France is a country better known for its hot hatches than its sports cars. It did give us Alpine, though, and Bugatti, right at the far end of the scale. And for a while in the 1990s, there was this: the Venturi Atlantique.
The Venturi name might be familiar if you follow the Formula E electric racing series, or have a card-counter’s memory for early 1990s F1 machinery. But in the 1980s and 1990s it also built a series of mid-engined sports cars that looked a cross between a Ferrari 355 and a Lotus Esprit.
Like the Lotus, it featured a fibreglass body and an engine placed behind the two seats. In the original Venturi that engine was the same 2.5-litre turbocharged Renault V6 used in its Alpine A610 rival, though the rear-engined Alpine had the powertrain flipped 180 degrees.
The car pictured here and offered for sale at £39,995 ($55,500) is a later Venturi Atlantique 300 built in 1998. The Atlantique was unveiled at the 1994 Paris Motor Show, updating Venturi’s sports car with softer 1990s curves that still look good today, though the interior design is definitely stuck in a pre-millennium time warp.
In addition to the new bodywork, the Atlantique also got more under-bonnet firepower in the shape of a 3.0-liter 24v Renault V6. Naturally aspirated cars made 210 bhp, but if you wanted the performance to match the looks, you had to step up to the 281 bhp Turbo, which was allegedly good for zero-60mph in 5.5 seconds and a 174 mph top speed.

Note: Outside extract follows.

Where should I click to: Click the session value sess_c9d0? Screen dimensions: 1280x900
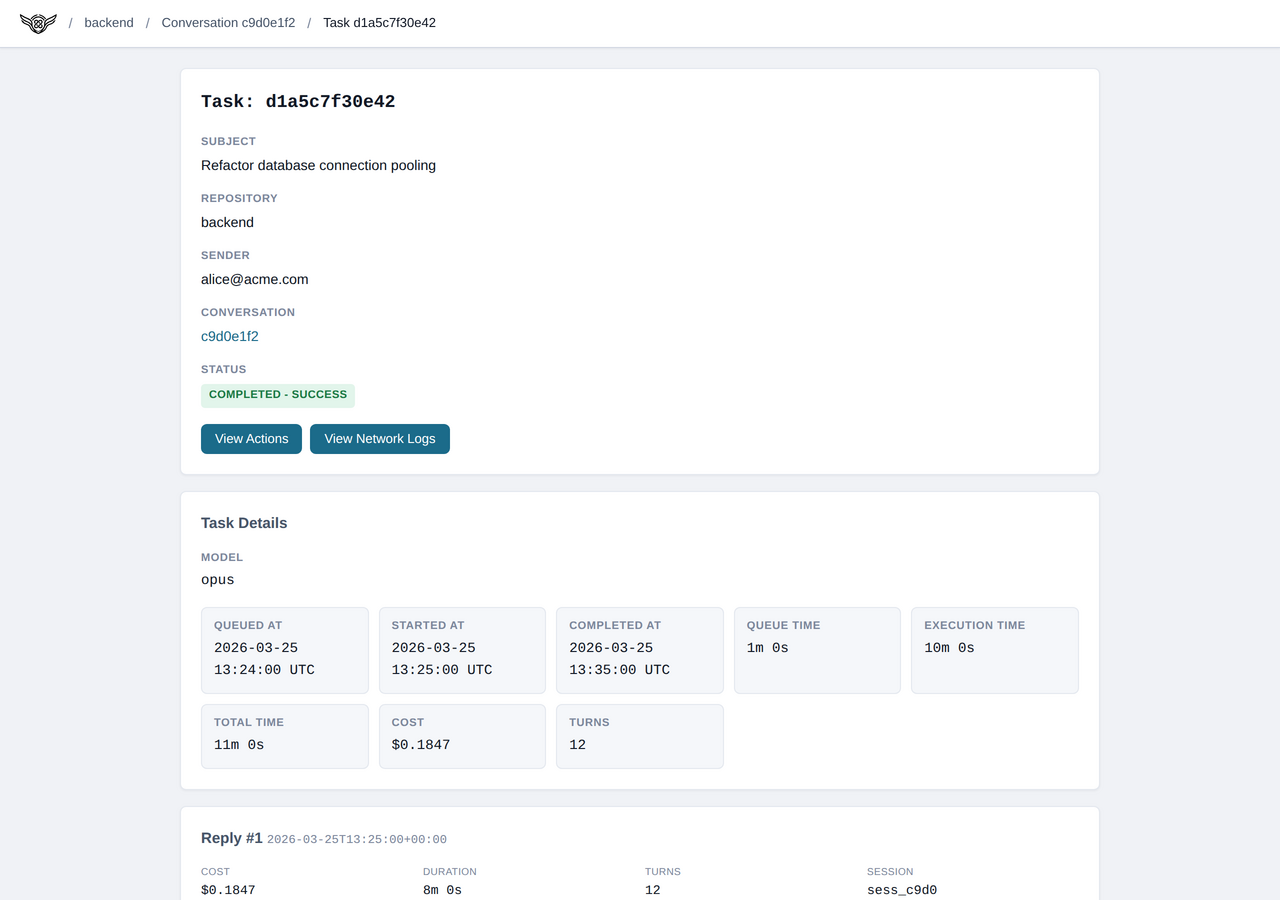pyautogui.click(x=902, y=890)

And since this one has only done 37,000 miles there’s a good chance it could still get close to those figures today. Most of the cars built came with the steering wheel on the left. But this is a rare right-hand drive version sold new in the UK only a couple of years before Venturi went belly up.
In 2000 the company was bought by millionaire businessman Gildo Pallanca Pastor and switched its focus to electric motors. The weird two-seat Venturi Fetish EV of the early 2000s even predated Tesla’s original roadster. But now it, like the Atlantique, is a largely forgotten, which is a shame.
Who else would like to see an Alpine-style rise from the dead for this French Ferrari?